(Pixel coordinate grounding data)
=== Section Start ===
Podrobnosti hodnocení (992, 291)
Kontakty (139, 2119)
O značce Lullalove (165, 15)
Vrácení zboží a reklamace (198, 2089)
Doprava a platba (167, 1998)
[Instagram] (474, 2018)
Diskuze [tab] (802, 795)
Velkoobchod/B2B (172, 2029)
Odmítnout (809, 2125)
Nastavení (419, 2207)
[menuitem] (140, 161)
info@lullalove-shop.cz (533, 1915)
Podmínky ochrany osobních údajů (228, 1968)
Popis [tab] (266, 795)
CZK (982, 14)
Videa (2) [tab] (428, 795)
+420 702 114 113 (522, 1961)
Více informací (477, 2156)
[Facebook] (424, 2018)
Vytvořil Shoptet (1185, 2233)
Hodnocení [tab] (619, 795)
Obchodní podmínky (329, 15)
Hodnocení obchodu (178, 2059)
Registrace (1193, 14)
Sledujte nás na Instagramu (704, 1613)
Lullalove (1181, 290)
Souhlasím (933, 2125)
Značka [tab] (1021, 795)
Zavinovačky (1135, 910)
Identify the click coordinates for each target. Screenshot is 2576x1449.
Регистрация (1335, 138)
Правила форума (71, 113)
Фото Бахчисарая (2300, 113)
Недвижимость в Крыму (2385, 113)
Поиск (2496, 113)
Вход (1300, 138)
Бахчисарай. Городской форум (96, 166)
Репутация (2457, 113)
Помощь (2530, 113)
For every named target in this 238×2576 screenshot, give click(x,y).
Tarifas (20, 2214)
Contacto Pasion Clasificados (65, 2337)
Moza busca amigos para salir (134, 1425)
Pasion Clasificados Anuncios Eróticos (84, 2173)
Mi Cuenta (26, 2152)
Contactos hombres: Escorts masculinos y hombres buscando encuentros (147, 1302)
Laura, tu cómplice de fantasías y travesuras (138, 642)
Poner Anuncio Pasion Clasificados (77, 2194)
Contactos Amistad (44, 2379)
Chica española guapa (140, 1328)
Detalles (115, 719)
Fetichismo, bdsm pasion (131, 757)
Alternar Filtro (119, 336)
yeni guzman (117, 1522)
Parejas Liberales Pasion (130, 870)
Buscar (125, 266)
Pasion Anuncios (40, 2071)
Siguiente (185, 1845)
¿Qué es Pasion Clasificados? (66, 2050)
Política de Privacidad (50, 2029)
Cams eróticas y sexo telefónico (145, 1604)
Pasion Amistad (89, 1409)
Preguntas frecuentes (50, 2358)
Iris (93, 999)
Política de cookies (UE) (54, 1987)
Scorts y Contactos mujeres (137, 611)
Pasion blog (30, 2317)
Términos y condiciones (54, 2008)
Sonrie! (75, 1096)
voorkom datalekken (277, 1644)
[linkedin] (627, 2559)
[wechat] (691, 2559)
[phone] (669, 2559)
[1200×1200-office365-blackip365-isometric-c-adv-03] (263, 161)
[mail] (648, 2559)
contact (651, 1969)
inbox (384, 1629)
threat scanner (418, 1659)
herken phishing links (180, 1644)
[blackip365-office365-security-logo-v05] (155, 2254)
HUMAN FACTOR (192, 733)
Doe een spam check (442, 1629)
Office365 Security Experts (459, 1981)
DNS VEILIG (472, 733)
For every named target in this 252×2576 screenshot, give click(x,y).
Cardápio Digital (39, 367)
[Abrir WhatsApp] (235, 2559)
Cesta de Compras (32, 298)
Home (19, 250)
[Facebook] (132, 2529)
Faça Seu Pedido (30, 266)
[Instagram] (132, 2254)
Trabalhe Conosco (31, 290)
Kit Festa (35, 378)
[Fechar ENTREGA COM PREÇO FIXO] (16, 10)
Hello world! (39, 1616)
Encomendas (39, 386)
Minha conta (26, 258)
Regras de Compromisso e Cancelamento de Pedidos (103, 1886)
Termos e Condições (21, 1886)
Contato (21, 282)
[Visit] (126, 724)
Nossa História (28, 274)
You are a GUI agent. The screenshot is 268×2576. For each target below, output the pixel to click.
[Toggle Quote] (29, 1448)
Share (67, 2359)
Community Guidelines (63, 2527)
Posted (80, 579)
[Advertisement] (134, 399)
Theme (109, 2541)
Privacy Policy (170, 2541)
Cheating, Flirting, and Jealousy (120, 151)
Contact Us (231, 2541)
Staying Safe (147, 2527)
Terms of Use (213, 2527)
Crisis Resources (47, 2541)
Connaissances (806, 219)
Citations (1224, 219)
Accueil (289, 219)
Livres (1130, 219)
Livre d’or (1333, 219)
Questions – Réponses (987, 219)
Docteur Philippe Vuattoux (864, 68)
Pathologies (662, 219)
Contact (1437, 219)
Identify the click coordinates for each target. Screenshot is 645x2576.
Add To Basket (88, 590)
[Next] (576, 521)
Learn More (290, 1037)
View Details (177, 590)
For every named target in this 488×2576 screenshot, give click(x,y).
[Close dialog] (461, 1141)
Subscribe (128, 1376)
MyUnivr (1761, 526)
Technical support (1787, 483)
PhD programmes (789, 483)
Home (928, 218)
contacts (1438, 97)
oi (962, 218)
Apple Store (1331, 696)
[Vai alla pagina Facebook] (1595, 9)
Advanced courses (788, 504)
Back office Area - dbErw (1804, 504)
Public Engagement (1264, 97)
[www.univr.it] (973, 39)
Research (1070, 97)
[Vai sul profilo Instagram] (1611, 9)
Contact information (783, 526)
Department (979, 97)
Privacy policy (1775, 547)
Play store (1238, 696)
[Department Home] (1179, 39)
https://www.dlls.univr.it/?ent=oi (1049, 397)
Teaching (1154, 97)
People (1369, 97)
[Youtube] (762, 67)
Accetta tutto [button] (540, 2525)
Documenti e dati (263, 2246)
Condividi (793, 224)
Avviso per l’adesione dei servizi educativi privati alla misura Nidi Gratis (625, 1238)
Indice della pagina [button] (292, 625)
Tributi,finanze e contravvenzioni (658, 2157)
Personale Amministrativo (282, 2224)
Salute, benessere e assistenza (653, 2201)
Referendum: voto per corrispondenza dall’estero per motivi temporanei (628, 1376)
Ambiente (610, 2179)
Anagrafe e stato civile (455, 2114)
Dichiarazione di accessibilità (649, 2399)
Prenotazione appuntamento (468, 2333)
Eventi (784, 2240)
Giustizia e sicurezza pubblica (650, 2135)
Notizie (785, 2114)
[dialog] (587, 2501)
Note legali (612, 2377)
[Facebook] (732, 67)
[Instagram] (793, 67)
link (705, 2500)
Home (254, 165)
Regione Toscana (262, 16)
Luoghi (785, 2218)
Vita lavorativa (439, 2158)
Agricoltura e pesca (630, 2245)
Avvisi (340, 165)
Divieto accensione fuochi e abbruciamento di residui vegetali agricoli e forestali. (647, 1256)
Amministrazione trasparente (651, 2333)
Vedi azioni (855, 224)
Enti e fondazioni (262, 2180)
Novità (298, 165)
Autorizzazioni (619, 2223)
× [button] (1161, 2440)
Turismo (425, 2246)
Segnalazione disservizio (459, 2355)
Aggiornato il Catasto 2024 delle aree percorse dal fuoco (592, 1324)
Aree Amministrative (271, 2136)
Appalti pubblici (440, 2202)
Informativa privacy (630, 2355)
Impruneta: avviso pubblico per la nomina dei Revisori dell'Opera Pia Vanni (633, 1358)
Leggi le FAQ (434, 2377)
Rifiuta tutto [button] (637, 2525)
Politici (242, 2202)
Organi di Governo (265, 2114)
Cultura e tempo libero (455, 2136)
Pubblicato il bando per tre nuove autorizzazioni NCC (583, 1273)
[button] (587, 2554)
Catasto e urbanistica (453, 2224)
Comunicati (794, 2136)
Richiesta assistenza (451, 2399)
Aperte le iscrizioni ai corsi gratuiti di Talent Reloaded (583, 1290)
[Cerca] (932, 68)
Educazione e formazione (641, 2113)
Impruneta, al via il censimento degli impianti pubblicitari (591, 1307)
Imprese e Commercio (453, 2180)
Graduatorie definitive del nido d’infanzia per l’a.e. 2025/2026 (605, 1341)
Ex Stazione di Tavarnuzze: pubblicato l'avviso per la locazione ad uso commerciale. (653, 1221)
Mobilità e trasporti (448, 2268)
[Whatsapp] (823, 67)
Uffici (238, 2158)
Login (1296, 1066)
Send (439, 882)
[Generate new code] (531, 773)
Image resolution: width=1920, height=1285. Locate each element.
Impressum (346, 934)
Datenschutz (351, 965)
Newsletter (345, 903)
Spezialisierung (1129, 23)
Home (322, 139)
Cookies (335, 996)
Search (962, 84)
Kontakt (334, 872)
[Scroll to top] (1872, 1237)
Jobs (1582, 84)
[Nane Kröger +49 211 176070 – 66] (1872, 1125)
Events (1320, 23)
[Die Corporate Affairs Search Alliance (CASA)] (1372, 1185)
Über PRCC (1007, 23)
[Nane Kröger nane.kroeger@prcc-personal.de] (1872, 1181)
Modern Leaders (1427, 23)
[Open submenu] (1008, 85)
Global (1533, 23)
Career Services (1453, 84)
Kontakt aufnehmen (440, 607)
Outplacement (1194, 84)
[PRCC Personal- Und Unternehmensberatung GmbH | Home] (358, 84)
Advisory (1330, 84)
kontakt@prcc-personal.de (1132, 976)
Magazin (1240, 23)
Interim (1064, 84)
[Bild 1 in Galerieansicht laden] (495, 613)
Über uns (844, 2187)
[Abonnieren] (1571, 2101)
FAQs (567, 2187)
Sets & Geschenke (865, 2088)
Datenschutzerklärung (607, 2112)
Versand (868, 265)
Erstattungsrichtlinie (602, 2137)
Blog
=== Section End ===
### WHAT YOU SHOULD DO
The entries above hold the needed span. Transcribe exactly the lines from the one with "Mobilità e trasporti (448, 2268)" to the one with "Erstattungsrichtlinie (602, 2137)", both included.

### ANSWER BOX
Mobilità e trasporti (448, 2268)
[Whatsapp] (823, 67)
Uffici (238, 2158)
Login (1296, 1066)
Send (439, 882)
[Generate new code] (531, 773)
Image resolution: width=1920, height=1285. Locate each element.
Impressum (346, 934)
Datenschutz (351, 965)
Newsletter (345, 903)
Spezialisierung (1129, 23)
Home (322, 139)
Cookies (335, 996)
Search (962, 84)
Kontakt (334, 872)
[Scroll to top] (1872, 1237)
Jobs (1582, 84)
[Nane Kröger +49 211 176070 – 66] (1872, 1125)
Events (1320, 23)
[Die Corporate Affairs Search Alliance (CASA)] (1372, 1185)
Über PRCC (1007, 23)
[Nane Kröger nane.kroeger@prcc-personal.de] (1872, 1181)
Modern Leaders (1427, 23)
[Open submenu] (1008, 85)
Global (1533, 23)
Career Services (1453, 84)
Kontakt aufnehmen (440, 607)
Outplacement (1194, 84)
[PRCC Personal- Und Unternehmensberatung GmbH | Home] (358, 84)
Advisory (1330, 84)
kontakt@prcc-personal.de (1132, 976)
Magazin (1240, 23)
Interim (1064, 84)
[Bild 1 in Galerieansicht laden] (495, 613)
Über uns (844, 2187)
[Abonnieren] (1571, 2101)
FAQs (567, 2187)
Sets & Geschenke (865, 2088)
Datenschutzerklärung (607, 2112)
Versand (868, 265)
Erstattungsrichtlinie (602, 2137)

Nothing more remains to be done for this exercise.